= EXERCISE PROMPT =
Retype, word for word, every line of the records below starting at the one that contains "Check the Nodal Supports checkbox" and ending at the one that contains "Given: Sort the list by 状态 column header"; include both of those lines and nothing more.
*** EXTRACTED RECORDS ***
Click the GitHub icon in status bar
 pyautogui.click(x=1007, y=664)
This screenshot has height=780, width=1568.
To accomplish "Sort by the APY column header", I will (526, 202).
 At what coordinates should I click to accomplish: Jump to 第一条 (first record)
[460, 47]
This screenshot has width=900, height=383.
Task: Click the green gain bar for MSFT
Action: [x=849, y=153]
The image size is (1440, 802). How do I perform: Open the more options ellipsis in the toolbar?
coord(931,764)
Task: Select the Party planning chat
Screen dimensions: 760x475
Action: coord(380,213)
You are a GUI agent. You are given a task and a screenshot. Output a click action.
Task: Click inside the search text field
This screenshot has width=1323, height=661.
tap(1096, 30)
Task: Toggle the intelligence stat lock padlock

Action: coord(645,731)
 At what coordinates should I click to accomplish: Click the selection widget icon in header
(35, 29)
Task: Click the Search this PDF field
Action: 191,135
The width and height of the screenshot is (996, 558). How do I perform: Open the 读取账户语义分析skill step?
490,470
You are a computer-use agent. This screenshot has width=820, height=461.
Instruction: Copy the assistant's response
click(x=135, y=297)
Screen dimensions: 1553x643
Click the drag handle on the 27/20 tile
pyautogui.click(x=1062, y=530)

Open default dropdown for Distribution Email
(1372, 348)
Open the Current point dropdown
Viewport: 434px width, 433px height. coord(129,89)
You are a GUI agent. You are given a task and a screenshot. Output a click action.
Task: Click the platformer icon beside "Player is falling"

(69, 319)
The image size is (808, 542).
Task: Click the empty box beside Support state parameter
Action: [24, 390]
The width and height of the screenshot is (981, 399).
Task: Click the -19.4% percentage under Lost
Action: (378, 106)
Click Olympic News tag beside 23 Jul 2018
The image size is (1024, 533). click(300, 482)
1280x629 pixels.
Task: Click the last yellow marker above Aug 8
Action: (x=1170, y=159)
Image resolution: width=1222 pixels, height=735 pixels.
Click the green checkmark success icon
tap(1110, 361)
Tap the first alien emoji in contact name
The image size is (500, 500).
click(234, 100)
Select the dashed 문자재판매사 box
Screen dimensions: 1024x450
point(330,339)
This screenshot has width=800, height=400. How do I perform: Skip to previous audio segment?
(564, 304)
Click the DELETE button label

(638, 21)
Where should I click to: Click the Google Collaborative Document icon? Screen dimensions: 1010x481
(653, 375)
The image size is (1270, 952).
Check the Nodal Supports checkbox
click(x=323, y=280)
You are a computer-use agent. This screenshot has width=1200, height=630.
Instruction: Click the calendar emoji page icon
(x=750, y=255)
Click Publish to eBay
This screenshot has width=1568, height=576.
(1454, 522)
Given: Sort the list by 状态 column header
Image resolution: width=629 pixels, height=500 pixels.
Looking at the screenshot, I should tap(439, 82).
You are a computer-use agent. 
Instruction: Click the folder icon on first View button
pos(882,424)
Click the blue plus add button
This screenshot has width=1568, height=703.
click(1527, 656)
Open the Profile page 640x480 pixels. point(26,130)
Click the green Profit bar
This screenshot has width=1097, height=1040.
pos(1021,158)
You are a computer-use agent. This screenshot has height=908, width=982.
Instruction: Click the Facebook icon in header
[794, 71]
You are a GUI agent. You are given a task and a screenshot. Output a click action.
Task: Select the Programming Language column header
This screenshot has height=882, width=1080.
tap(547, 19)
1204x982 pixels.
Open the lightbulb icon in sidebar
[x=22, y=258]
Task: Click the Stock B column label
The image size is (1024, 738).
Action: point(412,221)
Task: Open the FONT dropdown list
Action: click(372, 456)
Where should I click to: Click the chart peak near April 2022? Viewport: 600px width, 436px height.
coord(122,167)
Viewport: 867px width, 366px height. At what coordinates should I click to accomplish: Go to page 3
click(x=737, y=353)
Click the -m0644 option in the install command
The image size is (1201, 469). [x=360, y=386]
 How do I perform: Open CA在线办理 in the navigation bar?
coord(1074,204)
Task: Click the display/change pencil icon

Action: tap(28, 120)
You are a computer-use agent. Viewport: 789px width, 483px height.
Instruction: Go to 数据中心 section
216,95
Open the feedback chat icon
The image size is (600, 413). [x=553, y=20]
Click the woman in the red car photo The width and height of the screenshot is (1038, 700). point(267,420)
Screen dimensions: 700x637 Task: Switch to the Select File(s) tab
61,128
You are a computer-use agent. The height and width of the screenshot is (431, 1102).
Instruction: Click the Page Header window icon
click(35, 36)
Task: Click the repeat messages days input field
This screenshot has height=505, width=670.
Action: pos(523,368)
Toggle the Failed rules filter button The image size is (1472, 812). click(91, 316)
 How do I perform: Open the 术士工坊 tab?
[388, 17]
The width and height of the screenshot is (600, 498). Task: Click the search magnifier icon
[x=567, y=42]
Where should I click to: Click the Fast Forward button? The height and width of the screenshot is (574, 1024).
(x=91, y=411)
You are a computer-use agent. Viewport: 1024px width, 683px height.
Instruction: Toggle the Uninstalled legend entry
*** End of EXTRACTED RECORDS ***
= YOUR RESPONSE =
Check the Nodal Supports checkbox
click(x=323, y=280)
You are a computer-use agent. This screenshot has width=1200, height=630.
Instruction: Click the calendar emoji page icon
(x=750, y=255)
Click Publish to eBay
This screenshot has width=1568, height=576.
(1454, 522)
Given: Sort the list by 状态 column header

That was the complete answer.